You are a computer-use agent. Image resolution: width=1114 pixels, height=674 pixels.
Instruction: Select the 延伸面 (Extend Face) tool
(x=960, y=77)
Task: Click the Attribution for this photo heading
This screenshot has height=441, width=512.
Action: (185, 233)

=======

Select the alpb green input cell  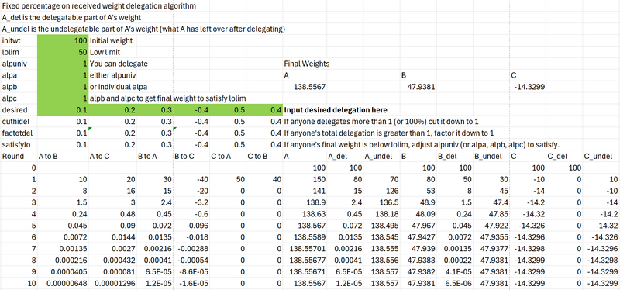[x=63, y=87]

=======

**Required task**
Reproduce the lines from the line with "Task: Click the" to the line with "Action: (185, 233)", replacing "heading" with "title" and leaving everything else unchanged.

**Solution to the exercise**
Task: Click the Attribution for this photo title
This screenshot has height=441, width=512.
Action: (185, 233)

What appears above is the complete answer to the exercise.